Assignment
If a line in the records below contains the word "computer", copy it.

[Items listed in a dataset]
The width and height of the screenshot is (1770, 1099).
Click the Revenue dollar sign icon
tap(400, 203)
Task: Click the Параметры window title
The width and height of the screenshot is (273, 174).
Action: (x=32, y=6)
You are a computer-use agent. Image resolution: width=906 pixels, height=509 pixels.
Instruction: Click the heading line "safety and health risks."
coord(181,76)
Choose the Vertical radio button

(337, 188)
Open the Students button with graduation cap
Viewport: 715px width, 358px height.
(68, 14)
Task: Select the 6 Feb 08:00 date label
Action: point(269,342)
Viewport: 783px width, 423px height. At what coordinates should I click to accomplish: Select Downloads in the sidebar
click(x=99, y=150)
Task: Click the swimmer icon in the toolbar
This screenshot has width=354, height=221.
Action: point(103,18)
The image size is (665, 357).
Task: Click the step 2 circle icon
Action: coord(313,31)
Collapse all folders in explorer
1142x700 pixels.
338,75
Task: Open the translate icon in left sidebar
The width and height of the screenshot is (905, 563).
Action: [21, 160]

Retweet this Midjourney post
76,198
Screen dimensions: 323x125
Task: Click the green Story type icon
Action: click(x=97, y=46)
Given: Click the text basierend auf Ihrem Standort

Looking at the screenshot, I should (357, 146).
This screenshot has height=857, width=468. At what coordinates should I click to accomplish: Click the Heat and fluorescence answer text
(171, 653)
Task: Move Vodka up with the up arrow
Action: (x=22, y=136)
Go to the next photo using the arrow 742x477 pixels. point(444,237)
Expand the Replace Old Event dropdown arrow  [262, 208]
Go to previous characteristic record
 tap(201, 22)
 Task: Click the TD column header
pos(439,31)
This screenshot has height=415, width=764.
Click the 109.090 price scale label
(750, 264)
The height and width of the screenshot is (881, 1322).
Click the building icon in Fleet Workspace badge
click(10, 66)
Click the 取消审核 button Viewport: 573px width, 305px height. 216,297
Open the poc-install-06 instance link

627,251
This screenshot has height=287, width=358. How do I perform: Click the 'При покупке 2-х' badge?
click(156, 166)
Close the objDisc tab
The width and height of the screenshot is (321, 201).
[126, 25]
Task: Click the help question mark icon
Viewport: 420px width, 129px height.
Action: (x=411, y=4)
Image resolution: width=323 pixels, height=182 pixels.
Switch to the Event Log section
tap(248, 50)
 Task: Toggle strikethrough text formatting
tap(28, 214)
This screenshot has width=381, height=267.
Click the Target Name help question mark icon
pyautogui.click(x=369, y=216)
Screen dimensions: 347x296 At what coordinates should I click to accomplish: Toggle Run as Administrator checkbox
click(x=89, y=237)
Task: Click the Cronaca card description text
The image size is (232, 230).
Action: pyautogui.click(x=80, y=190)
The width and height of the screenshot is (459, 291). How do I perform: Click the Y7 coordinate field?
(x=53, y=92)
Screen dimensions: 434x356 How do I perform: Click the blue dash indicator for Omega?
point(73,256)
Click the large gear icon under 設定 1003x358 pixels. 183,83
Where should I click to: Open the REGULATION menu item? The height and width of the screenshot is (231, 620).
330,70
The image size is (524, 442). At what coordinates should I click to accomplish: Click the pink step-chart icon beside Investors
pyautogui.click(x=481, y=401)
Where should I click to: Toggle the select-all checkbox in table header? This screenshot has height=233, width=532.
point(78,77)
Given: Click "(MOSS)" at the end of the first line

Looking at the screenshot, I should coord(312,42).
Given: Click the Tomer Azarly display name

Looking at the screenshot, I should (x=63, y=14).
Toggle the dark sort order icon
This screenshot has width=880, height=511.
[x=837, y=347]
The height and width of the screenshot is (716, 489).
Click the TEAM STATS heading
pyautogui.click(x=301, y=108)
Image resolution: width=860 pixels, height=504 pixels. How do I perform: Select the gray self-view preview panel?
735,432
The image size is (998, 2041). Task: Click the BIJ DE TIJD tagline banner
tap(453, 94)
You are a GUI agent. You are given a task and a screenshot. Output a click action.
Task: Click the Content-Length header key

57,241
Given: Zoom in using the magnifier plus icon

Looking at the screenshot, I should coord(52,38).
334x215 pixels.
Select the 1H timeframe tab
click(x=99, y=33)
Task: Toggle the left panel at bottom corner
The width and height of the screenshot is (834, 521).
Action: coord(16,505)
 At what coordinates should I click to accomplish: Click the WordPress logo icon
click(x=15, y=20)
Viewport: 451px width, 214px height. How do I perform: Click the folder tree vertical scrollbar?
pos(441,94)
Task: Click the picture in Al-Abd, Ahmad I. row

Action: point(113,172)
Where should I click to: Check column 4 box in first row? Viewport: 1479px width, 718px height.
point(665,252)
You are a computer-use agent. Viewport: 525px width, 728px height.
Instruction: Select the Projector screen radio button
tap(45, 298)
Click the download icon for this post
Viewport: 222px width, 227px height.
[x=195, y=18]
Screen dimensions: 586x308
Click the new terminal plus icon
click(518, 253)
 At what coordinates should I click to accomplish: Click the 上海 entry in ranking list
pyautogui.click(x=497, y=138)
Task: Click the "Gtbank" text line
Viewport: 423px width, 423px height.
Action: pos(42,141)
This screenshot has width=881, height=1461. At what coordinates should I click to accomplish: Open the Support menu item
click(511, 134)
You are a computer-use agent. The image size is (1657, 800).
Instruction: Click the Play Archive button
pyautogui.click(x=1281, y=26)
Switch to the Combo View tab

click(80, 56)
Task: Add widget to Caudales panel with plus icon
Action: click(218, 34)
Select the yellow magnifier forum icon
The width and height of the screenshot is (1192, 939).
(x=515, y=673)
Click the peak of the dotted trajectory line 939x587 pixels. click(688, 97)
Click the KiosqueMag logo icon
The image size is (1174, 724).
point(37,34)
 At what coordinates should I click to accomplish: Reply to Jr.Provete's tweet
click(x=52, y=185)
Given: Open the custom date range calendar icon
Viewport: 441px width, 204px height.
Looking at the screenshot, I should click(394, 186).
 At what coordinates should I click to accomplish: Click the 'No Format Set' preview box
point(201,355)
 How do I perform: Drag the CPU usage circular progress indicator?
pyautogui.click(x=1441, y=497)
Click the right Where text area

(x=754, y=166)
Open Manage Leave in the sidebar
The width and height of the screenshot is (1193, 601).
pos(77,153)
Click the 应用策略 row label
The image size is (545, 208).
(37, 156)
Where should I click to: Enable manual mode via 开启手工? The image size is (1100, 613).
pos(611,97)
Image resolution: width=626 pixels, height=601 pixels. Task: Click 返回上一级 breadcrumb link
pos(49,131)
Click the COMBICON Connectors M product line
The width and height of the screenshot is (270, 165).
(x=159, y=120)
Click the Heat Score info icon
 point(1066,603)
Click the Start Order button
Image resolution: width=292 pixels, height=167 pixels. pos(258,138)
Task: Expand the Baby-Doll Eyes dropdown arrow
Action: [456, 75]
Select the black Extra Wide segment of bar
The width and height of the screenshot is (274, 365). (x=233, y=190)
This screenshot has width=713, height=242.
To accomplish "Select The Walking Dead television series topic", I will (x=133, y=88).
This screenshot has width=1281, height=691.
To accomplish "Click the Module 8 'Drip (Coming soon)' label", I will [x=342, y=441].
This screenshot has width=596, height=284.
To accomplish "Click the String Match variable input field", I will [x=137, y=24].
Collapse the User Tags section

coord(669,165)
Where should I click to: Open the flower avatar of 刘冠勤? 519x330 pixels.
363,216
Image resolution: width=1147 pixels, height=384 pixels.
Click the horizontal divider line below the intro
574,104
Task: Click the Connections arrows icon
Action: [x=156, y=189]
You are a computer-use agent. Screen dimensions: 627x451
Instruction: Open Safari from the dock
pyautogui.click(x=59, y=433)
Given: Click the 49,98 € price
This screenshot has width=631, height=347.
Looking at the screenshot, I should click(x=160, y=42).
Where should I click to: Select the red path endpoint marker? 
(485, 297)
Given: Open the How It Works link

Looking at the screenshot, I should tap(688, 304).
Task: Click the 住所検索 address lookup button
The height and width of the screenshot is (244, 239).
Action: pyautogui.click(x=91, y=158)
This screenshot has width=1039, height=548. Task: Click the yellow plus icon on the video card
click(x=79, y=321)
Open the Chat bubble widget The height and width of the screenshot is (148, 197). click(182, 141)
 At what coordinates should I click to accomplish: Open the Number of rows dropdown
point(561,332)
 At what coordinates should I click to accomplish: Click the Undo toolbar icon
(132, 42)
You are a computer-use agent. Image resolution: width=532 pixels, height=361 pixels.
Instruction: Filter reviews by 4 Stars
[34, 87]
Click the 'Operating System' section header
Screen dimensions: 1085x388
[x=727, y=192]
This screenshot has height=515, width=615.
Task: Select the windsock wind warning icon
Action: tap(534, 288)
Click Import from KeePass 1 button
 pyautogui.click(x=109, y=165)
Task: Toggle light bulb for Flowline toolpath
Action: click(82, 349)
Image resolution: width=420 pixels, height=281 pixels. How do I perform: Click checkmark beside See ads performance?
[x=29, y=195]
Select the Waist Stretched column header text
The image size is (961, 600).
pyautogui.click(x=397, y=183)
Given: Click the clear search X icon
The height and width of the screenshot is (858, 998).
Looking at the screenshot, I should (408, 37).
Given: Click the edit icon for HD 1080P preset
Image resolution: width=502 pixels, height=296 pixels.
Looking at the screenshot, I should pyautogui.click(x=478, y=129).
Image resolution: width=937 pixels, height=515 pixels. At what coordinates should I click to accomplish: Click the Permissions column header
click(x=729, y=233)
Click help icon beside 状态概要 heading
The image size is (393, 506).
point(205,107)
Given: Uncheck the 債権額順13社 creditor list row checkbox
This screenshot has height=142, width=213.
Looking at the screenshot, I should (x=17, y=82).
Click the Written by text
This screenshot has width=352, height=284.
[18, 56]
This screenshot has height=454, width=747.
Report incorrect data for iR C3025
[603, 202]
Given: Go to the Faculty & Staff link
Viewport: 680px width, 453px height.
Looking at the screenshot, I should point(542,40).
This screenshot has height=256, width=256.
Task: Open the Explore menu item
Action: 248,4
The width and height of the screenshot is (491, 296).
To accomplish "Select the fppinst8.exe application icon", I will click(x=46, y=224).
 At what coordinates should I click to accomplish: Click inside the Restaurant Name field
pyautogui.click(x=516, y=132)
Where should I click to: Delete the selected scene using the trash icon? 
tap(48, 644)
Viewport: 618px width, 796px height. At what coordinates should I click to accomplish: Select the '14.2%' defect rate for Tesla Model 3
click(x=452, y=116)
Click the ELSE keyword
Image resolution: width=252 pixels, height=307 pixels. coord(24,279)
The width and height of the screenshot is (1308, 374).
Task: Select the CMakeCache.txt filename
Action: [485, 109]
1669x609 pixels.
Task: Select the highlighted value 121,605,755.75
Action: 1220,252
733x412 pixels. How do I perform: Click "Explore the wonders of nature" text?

Task output
You are a computer-use agent. Image resolution: width=906 pixels, height=509 pixels.
You are a computer-use agent. Viewport: 525px width, 728px height.
You are a computer-use agent. The image size is (1657, 800).
You are a computer-use agent. Screen dimensions: 627x451
You are a computer-use agent. Image resolution: width=532 pixels, height=361 pixels.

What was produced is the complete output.